What to do: Write out every record in full, keeping each character exactly as it is.

[Collected data]

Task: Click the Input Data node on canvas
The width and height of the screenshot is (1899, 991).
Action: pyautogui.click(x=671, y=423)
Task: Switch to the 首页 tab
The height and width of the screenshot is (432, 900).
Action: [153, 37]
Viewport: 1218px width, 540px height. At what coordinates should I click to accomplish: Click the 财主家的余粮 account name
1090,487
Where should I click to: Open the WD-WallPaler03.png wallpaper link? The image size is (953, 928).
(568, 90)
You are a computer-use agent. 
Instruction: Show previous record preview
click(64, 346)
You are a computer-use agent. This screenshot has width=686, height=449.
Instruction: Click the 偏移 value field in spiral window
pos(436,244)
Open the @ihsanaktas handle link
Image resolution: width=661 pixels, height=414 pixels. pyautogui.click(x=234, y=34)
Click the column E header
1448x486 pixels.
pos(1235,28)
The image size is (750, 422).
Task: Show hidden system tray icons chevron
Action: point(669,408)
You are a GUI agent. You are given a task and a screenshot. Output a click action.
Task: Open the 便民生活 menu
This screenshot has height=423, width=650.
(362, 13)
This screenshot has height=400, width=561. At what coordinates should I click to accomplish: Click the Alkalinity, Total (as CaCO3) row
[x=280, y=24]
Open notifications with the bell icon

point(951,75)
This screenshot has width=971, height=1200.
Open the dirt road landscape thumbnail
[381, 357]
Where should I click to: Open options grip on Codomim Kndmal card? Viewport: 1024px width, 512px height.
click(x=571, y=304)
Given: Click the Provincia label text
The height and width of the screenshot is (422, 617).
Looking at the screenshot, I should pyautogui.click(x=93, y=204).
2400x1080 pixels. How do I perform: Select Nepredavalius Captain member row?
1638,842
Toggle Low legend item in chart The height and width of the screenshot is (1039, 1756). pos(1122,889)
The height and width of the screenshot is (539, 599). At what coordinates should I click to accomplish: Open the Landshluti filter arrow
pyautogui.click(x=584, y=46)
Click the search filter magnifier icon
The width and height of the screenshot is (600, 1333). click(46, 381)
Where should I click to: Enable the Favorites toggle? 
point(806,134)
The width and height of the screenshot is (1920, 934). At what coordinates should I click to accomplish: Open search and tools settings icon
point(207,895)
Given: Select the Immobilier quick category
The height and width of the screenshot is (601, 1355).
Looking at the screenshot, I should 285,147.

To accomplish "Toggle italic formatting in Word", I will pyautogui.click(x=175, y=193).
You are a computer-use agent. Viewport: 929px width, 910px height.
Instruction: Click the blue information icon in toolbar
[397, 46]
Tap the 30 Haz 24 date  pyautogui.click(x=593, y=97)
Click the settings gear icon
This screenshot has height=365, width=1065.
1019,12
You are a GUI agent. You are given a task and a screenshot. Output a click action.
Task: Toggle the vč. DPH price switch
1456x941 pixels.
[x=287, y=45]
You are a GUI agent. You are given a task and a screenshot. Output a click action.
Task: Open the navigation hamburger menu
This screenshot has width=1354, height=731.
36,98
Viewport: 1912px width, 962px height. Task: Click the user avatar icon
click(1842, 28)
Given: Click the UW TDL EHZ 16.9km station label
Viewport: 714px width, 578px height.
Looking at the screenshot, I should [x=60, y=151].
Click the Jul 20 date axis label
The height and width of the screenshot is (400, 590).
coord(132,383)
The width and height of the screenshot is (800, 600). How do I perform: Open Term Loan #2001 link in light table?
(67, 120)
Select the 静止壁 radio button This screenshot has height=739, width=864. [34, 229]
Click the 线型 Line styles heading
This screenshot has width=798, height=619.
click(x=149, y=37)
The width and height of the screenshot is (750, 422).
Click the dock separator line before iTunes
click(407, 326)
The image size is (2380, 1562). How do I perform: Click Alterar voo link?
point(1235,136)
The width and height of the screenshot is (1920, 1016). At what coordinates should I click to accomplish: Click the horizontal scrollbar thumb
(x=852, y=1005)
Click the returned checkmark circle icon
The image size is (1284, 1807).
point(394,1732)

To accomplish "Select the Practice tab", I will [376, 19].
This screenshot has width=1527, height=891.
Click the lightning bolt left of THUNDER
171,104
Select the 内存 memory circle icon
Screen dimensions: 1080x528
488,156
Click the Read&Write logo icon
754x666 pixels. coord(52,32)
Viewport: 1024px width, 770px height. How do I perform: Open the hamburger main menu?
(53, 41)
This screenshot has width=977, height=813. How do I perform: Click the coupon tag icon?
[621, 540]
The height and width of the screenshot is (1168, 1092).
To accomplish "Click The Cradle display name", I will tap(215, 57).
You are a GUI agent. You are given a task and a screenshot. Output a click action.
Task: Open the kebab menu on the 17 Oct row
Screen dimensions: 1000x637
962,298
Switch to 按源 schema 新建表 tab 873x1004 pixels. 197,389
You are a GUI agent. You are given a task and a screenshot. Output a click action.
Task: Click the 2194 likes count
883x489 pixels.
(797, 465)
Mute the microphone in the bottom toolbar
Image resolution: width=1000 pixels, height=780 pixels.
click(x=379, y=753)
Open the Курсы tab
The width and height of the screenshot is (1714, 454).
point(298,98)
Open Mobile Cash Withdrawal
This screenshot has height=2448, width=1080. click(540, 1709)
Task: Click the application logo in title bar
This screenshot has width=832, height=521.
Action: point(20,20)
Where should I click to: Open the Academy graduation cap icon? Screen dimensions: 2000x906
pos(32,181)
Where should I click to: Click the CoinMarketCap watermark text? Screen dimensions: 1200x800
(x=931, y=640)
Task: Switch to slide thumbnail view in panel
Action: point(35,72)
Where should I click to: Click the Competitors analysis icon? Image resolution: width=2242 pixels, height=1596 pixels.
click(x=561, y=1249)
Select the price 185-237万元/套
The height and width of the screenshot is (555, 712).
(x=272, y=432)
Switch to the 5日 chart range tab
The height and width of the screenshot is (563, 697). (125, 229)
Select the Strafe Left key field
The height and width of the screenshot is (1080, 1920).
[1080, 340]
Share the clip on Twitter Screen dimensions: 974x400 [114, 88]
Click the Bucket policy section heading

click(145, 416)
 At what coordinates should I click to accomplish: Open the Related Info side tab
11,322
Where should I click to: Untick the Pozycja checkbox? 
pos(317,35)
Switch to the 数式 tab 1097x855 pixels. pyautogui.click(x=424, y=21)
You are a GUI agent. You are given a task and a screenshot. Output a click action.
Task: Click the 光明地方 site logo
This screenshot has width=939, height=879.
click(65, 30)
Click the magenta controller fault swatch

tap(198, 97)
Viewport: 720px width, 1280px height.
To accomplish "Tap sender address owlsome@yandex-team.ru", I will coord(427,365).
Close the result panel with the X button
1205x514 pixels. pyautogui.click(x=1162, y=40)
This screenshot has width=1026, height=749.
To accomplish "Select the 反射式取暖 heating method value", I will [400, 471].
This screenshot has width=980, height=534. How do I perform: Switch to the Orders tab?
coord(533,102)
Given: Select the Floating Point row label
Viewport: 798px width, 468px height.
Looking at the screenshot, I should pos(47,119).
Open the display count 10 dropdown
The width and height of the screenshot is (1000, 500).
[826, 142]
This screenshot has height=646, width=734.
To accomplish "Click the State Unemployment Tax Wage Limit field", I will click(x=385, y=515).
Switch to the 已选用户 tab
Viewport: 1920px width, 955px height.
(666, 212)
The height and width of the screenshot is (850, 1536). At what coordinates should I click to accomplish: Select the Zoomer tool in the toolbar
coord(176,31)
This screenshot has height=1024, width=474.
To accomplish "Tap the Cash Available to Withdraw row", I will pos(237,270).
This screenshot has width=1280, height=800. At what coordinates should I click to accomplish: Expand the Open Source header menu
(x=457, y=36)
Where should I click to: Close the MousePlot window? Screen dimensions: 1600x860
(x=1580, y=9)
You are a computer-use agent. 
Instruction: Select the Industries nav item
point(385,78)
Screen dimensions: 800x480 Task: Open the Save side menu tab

Written answer:
Task: Click the Input Data node on canvas
The width and height of the screenshot is (1899, 991).
Action: pyautogui.click(x=671, y=423)
Task: Switch to the 首页 tab
The height and width of the screenshot is (432, 900).
Action: [153, 37]
Viewport: 1218px width, 540px height. At what coordinates should I click to accomplish: Click the 财主家的余粮 account name
1090,487
Where should I click to: Open the WD-WallPaler03.png wallpaper link? The image size is (953, 928).
(568, 90)
You are a computer-use agent. 
Instruction: Show previous record preview
click(64, 346)
You are a computer-use agent. This screenshot has width=686, height=449.
Instruction: Click the 偏移 value field in spiral window
pos(436,244)
Open the @ihsanaktas handle link
Image resolution: width=661 pixels, height=414 pixels. pyautogui.click(x=234, y=34)
Click the column E header
1448x486 pixels.
pos(1235,28)
The image size is (750, 422).
Task: Show hidden system tray icons chevron
Action: point(669,408)
You are a GUI agent. You are given a task and a screenshot. Output a click action.
Task: Open the 便民生活 menu
This screenshot has height=423, width=650.
(362, 13)
This screenshot has height=400, width=561. At what coordinates should I click to accomplish: Click the Alkalinity, Total (as CaCO3) row
[x=280, y=24]
Open notifications with the bell icon

point(951,75)
This screenshot has width=971, height=1200.
Open the dirt road landscape thumbnail
[381, 357]
Where should I click to: Open options grip on Codomim Kndmal card? Viewport: 1024px width, 512px height.
click(x=571, y=304)
Given: Click the Provincia label text
The height and width of the screenshot is (422, 617).
Looking at the screenshot, I should pyautogui.click(x=93, y=204).
2400x1080 pixels. How do I perform: Select Nepredavalius Captain member row?
1638,842
Toggle Low legend item in chart The height and width of the screenshot is (1039, 1756). pos(1122,889)
The height and width of the screenshot is (539, 599). At what coordinates should I click to accomplish: Open the Landshluti filter arrow
pyautogui.click(x=584, y=46)
Click the search filter magnifier icon
The width and height of the screenshot is (600, 1333). click(46, 381)
Where should I click to: Enable the Favorites toggle? 
point(806,134)
The width and height of the screenshot is (1920, 934). At what coordinates should I click to accomplish: Open search and tools settings icon
point(207,895)
Given: Select the Immobilier quick category
The height and width of the screenshot is (601, 1355).
Looking at the screenshot, I should 285,147.

To accomplish "Toggle italic formatting in Word", I will pyautogui.click(x=175, y=193).
You are a computer-use agent. Viewport: 929px width, 910px height.
Instruction: Click the blue information icon in toolbar
[397, 46]
Tap the 30 Haz 24 date  pyautogui.click(x=593, y=97)
Click the settings gear icon
This screenshot has height=365, width=1065.
1019,12
You are a GUI agent. You are given a task and a screenshot. Output a click action.
Task: Toggle the vč. DPH price switch
1456x941 pixels.
[x=287, y=45]
You are a GUI agent. You are given a task and a screenshot. Output a click action.
Task: Open the navigation hamburger menu
This screenshot has width=1354, height=731.
36,98
Viewport: 1912px width, 962px height. Task: Click the user avatar icon
click(1842, 28)
Given: Click the UW TDL EHZ 16.9km station label
Viewport: 714px width, 578px height.
Looking at the screenshot, I should [x=60, y=151].
Click the Jul 20 date axis label
The height and width of the screenshot is (400, 590).
coord(132,383)
The width and height of the screenshot is (800, 600). How do I perform: Open Term Loan #2001 link in light table?
(67, 120)
Select the 静止壁 radio button This screenshot has height=739, width=864. [34, 229]
Click the 线型 Line styles heading
This screenshot has width=798, height=619.
click(x=149, y=37)
The width and height of the screenshot is (750, 422).
Click the dock separator line before iTunes
click(407, 326)
The image size is (2380, 1562). How do I perform: Click Alterar voo link?
point(1235,136)
The width and height of the screenshot is (1920, 1016). At what coordinates should I click to accomplish: Click the horizontal scrollbar thumb
(x=852, y=1005)
Click the returned checkmark circle icon
The image size is (1284, 1807).
point(394,1732)

To accomplish "Select the Practice tab", I will [376, 19].
This screenshot has width=1527, height=891.
Click the lightning bolt left of THUNDER
171,104
Select the 内存 memory circle icon
Screen dimensions: 1080x528
488,156
Click the Read&Write logo icon
754x666 pixels. coord(52,32)
Viewport: 1024px width, 770px height. How do I perform: Open the hamburger main menu?
(53, 41)
This screenshot has width=977, height=813. How do I perform: Click the coupon tag icon?
[621, 540]
The height and width of the screenshot is (1168, 1092).
To accomplish "Click The Cradle display name", I will tap(215, 57).
You are a GUI agent. You are given a task and a screenshot. Output a click action.
Task: Open the kebab menu on the 17 Oct row
Screen dimensions: 1000x637
962,298
Switch to 按源 schema 新建表 tab 873x1004 pixels. 197,389
You are a GUI agent. You are given a task and a screenshot. Output a click action.
Task: Click the 2194 likes count
883x489 pixels.
(797, 465)
Mute the microphone in the bottom toolbar
Image resolution: width=1000 pixels, height=780 pixels.
click(x=379, y=753)
Open the Курсы tab
The width and height of the screenshot is (1714, 454).
point(298,98)
Open Mobile Cash Withdrawal
This screenshot has height=2448, width=1080. click(540, 1709)
Task: Click the application logo in title bar
This screenshot has width=832, height=521.
Action: point(20,20)
Where should I click to: Open the Academy graduation cap icon? Screen dimensions: 2000x906
pos(32,181)
Where should I click to: Click the CoinMarketCap watermark text? Screen dimensions: 1200x800
(x=931, y=640)
Task: Switch to slide thumbnail view in panel
Action: point(35,72)
Where should I click to: Click the Competitors analysis icon? Image resolution: width=2242 pixels, height=1596 pixels.
click(x=561, y=1249)
Select the price 185-237万元/套
The height and width of the screenshot is (555, 712).
(x=272, y=432)
Switch to the 5日 chart range tab
The height and width of the screenshot is (563, 697). (125, 229)
Select the Strafe Left key field
The height and width of the screenshot is (1080, 1920).
[1080, 340]
Share the clip on Twitter Screen dimensions: 974x400 [114, 88]
Click the Bucket policy section heading

click(145, 416)
 At what coordinates should I click to accomplish: Open the Related Info side tab
11,322
Where should I click to: Untick the Pozycja checkbox? 
pos(317,35)
Switch to the 数式 tab 1097x855 pixels. pyautogui.click(x=424, y=21)
You are a GUI agent. You are given a task and a screenshot. Output a click action.
Task: Click the 光明地方 site logo
This screenshot has width=939, height=879.
click(65, 30)
Click the magenta controller fault swatch

tap(198, 97)
Viewport: 720px width, 1280px height.
To accomplish "Tap sender address owlsome@yandex-team.ru", I will coord(427,365).
Close the result panel with the X button
1205x514 pixels. pyautogui.click(x=1162, y=40)
This screenshot has width=1026, height=749.
To accomplish "Select the 反射式取暖 heating method value", I will [400, 471].
This screenshot has width=980, height=534. How do I perform: Switch to the Orders tab?
coord(533,102)
Given: Select the Floating Point row label
Viewport: 798px width, 468px height.
Looking at the screenshot, I should pos(47,119).
Open the display count 10 dropdown
The width and height of the screenshot is (1000, 500).
[826, 142]
This screenshot has height=646, width=734.
To accomplish "Click the State Unemployment Tax Wage Limit field", I will click(x=385, y=515).
Switch to the 已选用户 tab
Viewport: 1920px width, 955px height.
(666, 212)
The height and width of the screenshot is (850, 1536). At what coordinates should I click to accomplish: Select the Zoomer tool in the toolbar
coord(176,31)
This screenshot has height=1024, width=474.
To accomplish "Tap the Cash Available to Withdraw row", I will pos(237,270).
This screenshot has width=1280, height=800. At what coordinates should I click to accomplish: Expand the Open Source header menu
(x=457, y=36)
Where should I click to: Close the MousePlot window? Screen dimensions: 1600x860
(x=1580, y=9)
You are a computer-use agent. 
Instruction: Select the Industries nav item
point(385,78)
Screen dimensions: 800x480 Task: Open the Save side menu tab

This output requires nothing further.